Q&A with Stephen Strasburg

Q&A with Stephen Strasburg

One can understand why Nationals right-hander Stephen Strasburg is getting a lot of publicity these days.

He has a great arm.

Before he was the No. 1 overall pick in the 2009 First-Year Player Draft by Washington, Strasburg went 13-1 with a 1.32 ERA in 15 starts at San Diego State University en route to being named the '09 Golden Spikes Award winner. He struck out 195 batters and issued just 19 walks in 109 innings.

After signing a four-year contract worth more than $15 million with the Nationals, Strasburg went to the Arizona Fall League, going 4-1 with a 4.26 ERA. He struck out 26 batters in 19 innings for the Phoenix Desert Dogs before going down with a left knee injury, which did not require surgery.

Now healthy, Strasburg, 21, has reported to Nats camp and will pitch in several games before the team decides where he will start the season. General manager Mike Rizzo said late last month that if Strasburg is impressive during Spring Training, he would not rule out putting Strasburg on the Opening Day roster.

Before he began his workouts Friday, MLB.com caught up with Strasburg to talk baseball and about being in his first big league camp.

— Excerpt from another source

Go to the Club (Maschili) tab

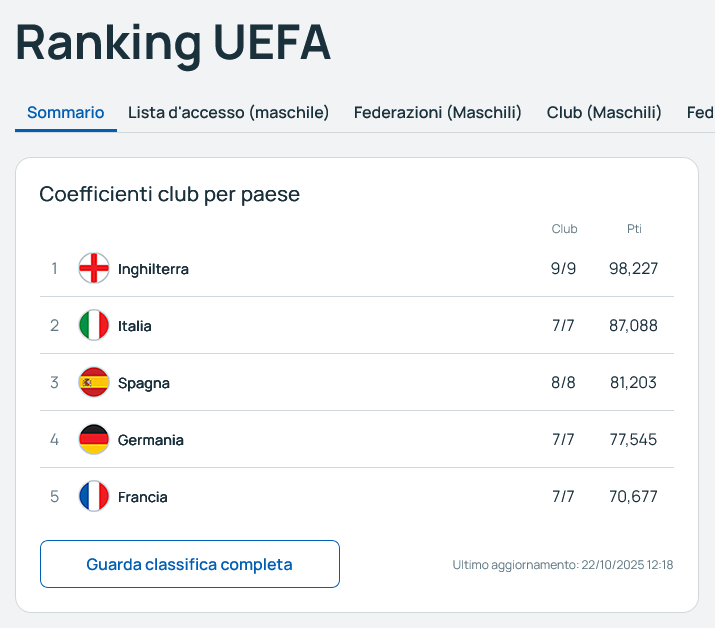[x=604, y=112]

MLB.com: This is your first big league camp. How good is it to get this one under your belt?

Stephen Strasburg: It's great. It's like a dream come true. Growing up as a little kid, you always wanted to play professional baseball. Now it's starting to become a reality for me. I'm really excited.

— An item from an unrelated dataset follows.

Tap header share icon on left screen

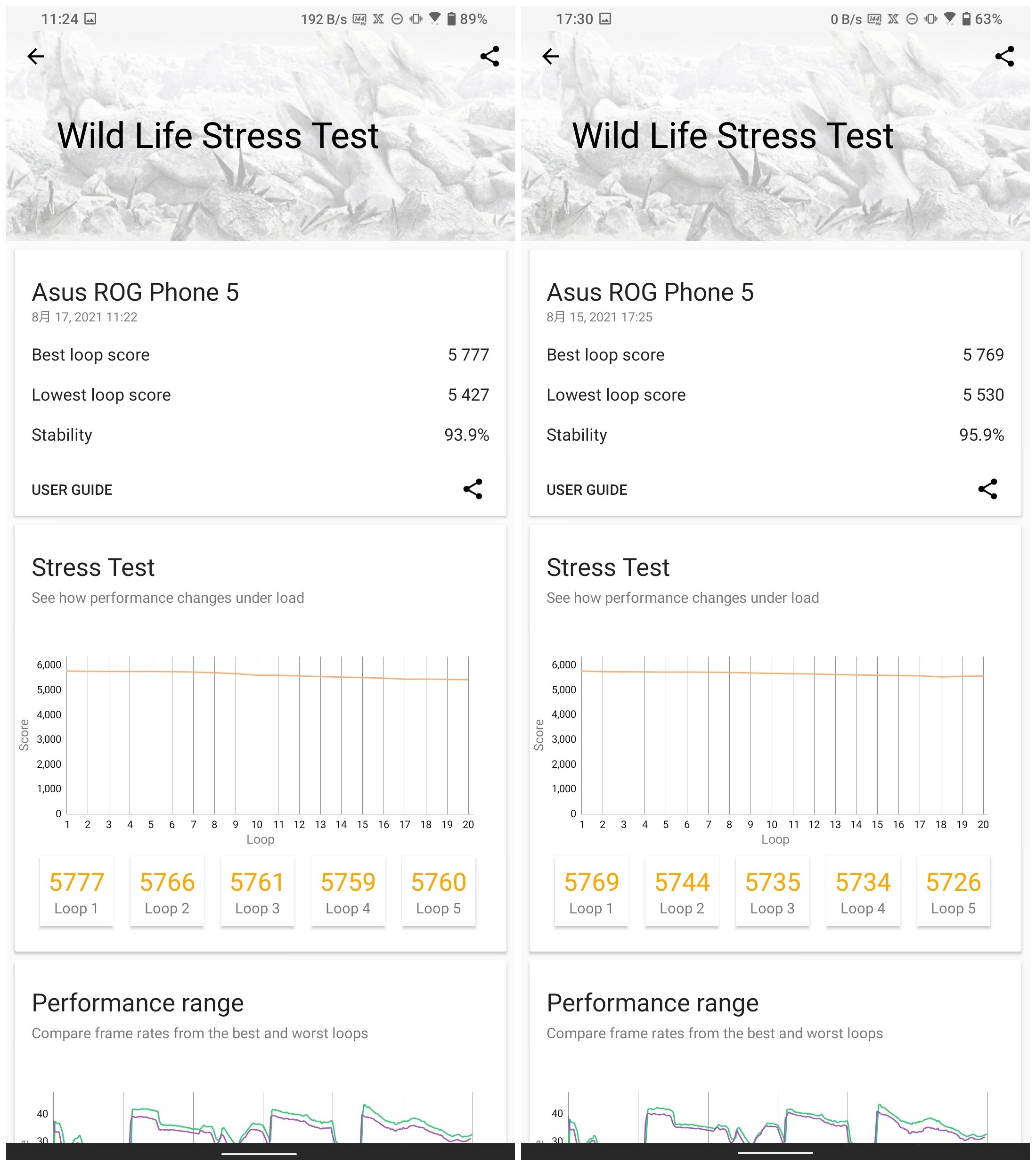point(490,57)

MLB.com: You have received a lot of publicity. How do you feel about all the attention you are getting?

Strasburg: It's all good, especially with the kind of career that I was blessed with at [San Diego] State. It's going to come with a lot of hype. So you really can't worry about it too much. This is all new to me, like all the other guys starting their careers. You try to go out there and learn as much as you can.

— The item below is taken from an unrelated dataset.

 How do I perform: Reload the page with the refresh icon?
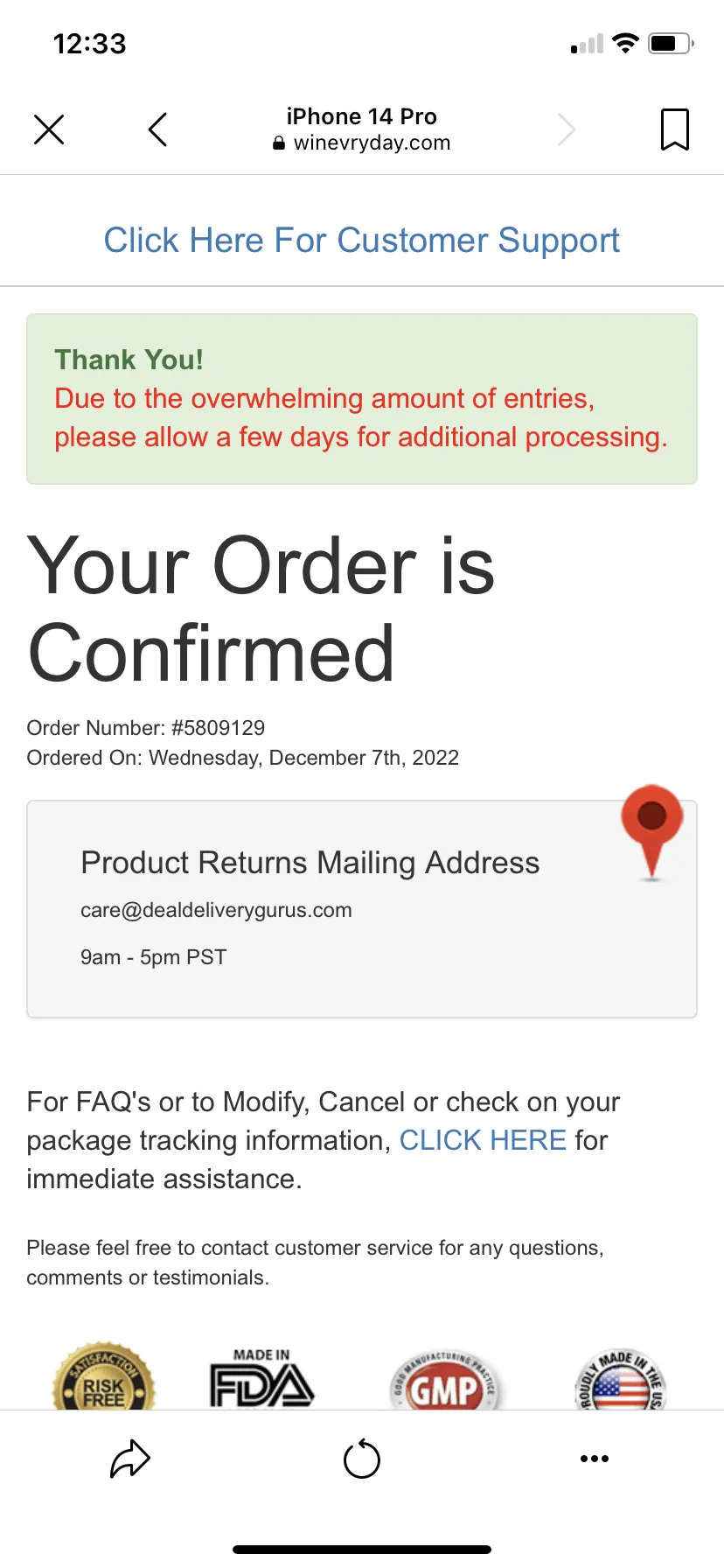click(x=362, y=1459)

MLB.com: What did you learn from San Diego State that you can take with you to the big league camp?

Strasburg: It's the way you act around your teammates. That's always been second nature to me. I like to get to know guys in the clubhouse and everything like that. A lot of it is mental and consistent work ethic. It's something that I learned at State. I learned how to work hard. Just because I'm playing pro ball now, it doesn't mean I can stop working. I just have to take my game to the next level.

MLB.com: A lot of people credit Tony Gwynn for who you are today. How much did you learn from him?

Strasburg: It was the entire coaching staff at State. Growing up, I was a Tony Gwynn fan. I read all of his hitting books and everything. What I learned from him is, you have to show up and get as much as you can out of practice every day. Just take that game to pitching.

Obviously, I'm not hitting -- not right now [laughing]. You have to take that same work ethic toward your pitching game. As far as the mentality and approach to pitching, I learned a lot from Rusty Filter, who is now at Stanford. He was a great mentor for me. I consider him like a second father.

It's a group effort and I learned a lot from every single one of those coaches. They are just amazing people and I was very lucky to learn from them.

MLB.com: A lot of people believe you have a shot at being a member of the Nationals' rotation this year. What do you think of your chances?

Strasburg: That's not for me to decide. They have a plan for me and they are going to stick to that. I only worry about what's in my control and going out there trying to answer the bell every time out.

MLB.com: Have the Nationals told you what the plans are for you?

Strasburg: No. They let me relax this offseason [after the Arizona Fall League]. Let me get back into shape. Now, it's time to wake up in the morning and go to the park.

MLB.com: You seem so relaxed in front the media today. Last year, you seemed uncomfortable. What's the difference?

Strasburg: Coming from the hype and everything, it was a little crazy. Once you get into the structure of everything, you are able to relax. When you are coming into a new profession for the first time in your life, it can be a little crazy. Now I'm starting to get the hang of it. I'm excited to be here. I'm ready to get going.

MLB.com: How's your left knee?

Strasburg: Oh, it's 100 percent. It has been 100 percent for a few months. It was a mild MCL sprain. I just went out and rehabbed a little bit this offseason. I'm throwing bullpens and all that good stuff.

Bill Ladson is a reporter for MLB.com. This story was not subject to the approval of Major League Baseball or its clubs.